Full geographical stratification

First, we want to fit encounter rate and detection function separately in each strata. This is easily performed by splitting the data by region and using ds on each subset. The commands below do this for the southern region (note, there are alternative ways to select a subset of data).

# Create dataset for South 
minke.S <- minke[minke$Region.Label=="South", ]
# Fit df to south
minke.df.S.strat <- ds(minke.S, key="hr", adjustment=NULL, truncation=minke.trunc)
summary(minke.df.S.strat)

Make a note of the AIC. Perform a similar commands to obtain estimates for the northern region. What is the total AIC?
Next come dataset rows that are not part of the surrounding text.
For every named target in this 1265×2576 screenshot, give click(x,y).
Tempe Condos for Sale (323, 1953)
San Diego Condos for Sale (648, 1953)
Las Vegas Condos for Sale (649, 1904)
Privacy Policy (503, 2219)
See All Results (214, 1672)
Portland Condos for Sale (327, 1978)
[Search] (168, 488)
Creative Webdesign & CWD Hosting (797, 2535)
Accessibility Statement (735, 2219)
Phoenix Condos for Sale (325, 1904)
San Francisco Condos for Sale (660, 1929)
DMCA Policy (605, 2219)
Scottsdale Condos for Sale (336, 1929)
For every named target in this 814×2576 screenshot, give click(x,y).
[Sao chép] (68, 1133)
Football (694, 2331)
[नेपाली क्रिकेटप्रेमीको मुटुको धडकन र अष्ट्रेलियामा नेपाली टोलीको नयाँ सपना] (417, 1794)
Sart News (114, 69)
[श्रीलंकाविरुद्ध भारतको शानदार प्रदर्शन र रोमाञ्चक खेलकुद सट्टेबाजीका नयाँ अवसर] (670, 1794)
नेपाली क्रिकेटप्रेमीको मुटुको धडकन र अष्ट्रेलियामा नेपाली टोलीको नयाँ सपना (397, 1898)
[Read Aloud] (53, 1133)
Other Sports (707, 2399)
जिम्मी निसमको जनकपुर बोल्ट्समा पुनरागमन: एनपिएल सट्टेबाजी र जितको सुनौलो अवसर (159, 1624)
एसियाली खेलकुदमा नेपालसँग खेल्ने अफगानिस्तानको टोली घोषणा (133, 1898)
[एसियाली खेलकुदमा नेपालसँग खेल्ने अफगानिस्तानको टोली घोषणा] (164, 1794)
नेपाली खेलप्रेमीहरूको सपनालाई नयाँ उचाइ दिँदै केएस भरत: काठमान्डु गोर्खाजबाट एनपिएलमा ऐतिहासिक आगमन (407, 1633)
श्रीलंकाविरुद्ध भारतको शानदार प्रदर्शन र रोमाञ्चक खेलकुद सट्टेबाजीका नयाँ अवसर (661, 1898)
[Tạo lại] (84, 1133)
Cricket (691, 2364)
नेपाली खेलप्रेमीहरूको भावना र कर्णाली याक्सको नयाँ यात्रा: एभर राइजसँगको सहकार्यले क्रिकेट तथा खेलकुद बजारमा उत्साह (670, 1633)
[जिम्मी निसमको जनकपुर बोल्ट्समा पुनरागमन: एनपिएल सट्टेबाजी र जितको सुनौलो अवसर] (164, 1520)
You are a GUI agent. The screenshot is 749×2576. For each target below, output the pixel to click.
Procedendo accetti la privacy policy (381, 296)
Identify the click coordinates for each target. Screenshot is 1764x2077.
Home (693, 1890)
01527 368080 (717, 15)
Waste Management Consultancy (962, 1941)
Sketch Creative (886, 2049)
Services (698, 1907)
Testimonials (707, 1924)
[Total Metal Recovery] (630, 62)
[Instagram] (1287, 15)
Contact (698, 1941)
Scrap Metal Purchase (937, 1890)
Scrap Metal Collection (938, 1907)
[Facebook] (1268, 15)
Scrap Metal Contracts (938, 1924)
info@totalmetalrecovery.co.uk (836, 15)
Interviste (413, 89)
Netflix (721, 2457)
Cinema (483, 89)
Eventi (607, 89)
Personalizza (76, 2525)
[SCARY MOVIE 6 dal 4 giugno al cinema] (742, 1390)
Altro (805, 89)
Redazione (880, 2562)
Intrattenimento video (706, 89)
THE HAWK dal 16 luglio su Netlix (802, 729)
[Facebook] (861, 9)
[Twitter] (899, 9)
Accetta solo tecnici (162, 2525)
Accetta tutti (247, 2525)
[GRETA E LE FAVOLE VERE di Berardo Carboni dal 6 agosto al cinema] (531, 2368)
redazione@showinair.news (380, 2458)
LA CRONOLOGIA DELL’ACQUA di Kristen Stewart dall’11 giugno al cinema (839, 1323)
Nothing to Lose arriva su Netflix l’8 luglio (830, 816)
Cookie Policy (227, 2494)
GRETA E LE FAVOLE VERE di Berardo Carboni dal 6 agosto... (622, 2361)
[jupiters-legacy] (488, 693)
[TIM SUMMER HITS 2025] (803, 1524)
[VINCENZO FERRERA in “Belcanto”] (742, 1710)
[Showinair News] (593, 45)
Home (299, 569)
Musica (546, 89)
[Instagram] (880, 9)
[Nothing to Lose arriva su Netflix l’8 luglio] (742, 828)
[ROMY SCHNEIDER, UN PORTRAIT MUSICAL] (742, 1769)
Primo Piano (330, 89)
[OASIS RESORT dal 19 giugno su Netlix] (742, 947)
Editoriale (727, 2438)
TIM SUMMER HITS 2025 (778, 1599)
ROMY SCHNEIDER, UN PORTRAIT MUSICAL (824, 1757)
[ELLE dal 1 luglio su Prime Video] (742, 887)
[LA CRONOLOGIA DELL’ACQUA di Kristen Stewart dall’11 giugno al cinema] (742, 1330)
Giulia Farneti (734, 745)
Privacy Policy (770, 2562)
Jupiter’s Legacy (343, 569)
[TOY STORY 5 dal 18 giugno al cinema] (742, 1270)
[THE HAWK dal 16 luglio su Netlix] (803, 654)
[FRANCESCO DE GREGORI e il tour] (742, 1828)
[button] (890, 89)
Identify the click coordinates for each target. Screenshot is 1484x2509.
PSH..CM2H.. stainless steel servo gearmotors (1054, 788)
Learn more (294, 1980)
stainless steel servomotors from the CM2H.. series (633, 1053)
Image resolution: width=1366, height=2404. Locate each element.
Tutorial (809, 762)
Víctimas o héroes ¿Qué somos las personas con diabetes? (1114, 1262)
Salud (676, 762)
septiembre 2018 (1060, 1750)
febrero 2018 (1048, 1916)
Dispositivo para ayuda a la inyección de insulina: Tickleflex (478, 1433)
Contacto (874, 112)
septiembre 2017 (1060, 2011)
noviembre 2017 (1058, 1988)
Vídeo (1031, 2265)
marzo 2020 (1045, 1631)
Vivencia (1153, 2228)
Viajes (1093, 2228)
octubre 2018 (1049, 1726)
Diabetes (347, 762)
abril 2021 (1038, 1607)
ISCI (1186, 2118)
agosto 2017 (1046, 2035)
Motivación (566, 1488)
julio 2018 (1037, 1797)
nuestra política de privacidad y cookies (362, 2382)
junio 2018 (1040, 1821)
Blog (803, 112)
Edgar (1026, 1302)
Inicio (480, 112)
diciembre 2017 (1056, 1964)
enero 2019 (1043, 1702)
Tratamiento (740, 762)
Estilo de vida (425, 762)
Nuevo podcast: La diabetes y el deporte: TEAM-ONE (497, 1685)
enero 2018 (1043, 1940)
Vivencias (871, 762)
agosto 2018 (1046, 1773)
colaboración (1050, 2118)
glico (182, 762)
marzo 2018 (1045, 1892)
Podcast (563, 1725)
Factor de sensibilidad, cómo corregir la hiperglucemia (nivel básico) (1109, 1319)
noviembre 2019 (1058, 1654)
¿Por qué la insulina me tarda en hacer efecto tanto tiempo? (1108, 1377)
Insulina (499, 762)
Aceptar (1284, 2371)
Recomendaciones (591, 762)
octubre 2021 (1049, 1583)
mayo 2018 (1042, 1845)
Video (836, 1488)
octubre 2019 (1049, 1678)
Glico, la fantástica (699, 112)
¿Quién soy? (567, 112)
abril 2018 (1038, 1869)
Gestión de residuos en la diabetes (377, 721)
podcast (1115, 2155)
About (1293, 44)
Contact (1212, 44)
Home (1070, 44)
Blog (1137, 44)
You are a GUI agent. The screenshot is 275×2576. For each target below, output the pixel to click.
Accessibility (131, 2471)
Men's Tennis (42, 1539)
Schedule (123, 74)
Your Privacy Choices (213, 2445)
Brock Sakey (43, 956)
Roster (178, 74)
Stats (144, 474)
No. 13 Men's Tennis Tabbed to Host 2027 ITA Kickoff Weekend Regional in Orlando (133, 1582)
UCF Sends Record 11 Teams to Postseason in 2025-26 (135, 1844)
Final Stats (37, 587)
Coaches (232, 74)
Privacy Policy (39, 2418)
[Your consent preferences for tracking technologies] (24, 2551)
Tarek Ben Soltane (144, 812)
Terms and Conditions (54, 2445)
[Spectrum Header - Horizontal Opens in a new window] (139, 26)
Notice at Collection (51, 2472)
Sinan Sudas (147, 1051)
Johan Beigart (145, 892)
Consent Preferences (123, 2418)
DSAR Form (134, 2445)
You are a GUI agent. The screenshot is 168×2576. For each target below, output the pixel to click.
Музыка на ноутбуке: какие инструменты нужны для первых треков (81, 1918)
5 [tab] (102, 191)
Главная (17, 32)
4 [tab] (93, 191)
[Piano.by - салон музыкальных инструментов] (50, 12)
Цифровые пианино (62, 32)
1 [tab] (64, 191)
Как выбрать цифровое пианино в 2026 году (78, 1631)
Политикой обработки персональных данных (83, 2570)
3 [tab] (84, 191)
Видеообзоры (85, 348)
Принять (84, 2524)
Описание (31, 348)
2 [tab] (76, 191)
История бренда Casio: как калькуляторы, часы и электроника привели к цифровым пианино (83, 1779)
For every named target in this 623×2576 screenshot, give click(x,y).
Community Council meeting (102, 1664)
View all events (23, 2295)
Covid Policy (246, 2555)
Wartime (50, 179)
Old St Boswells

Also make a note of the abundance in each region. What is the total abundance in the study region?

Fitting a pooled detection function

We want to compare the total AIC found previously with the AIC from fitting a detection function to all data combined. This is easy to obtain:

minke.df.all <- ds(minke, truncation=minke.trunc, key="hr", adjustment=NULL)
summary(minke.df.all)

Given the AIC value for the detection function from the pooled data, would you fit a separate detection function in each strata or not?

Stratification options using `dht2`

The command summary(minke.df.all) will provide the abundance estimates for each region and the total and for this simple example, this is sufficient. However, if we want to consider different stratification options, then the dht2 function is useful.

After fitting a detection function, the dht2 function, allows abundance estimates to be computed over some specified regions. In the command below, the pooled detection function is used to obtain estimates in each strata and over all (like the summary function previously used).

dht2(ddf=minke.df.all, flatfile=minke, strat_formula=~Region.Label, stratification="geographical")

The arguments are:

ddf
- the detection function (fitted by ds)
flatfile
- the data object containing all the necessary information
  - Data is referred to as being in a flatfile format if it contains information on region, transects and observations. An alternative is to use a hierarchical structure and have region, transect and observation information in separate data files with links between them to ensure that transects are mapped to the relevant region and observations to the relevant transect. We’ve not used the hierarchical structure during this workshop.
strat_formula=~Region.Label
- formula (hence the ~) giving the stratification structure
stratification="geographical"
- in this example, we specify that each strata (specified in strat_formula) represents a geographical region.
convert_units
- getting units conversion correct, same purpose as the convert_units argument in ds. For the minke data all measurements are in the same units, so the argument is not needed in this case.

Make a note the total abundance in the study region.

Failure to respect design during analysis

What happens if we were to ignore the regions and treat the data as though it came from one large study region? This can (dangerously) be done by changing the stratification formula, as shown below.

dht2(ddf=minke.df.all, flatfile=minke, strat_formula=~1, stratification="geographical")

Has this changed the abundance estimate? Of course it has; the question is why has this changed the abundance estimate; which estimate is proper?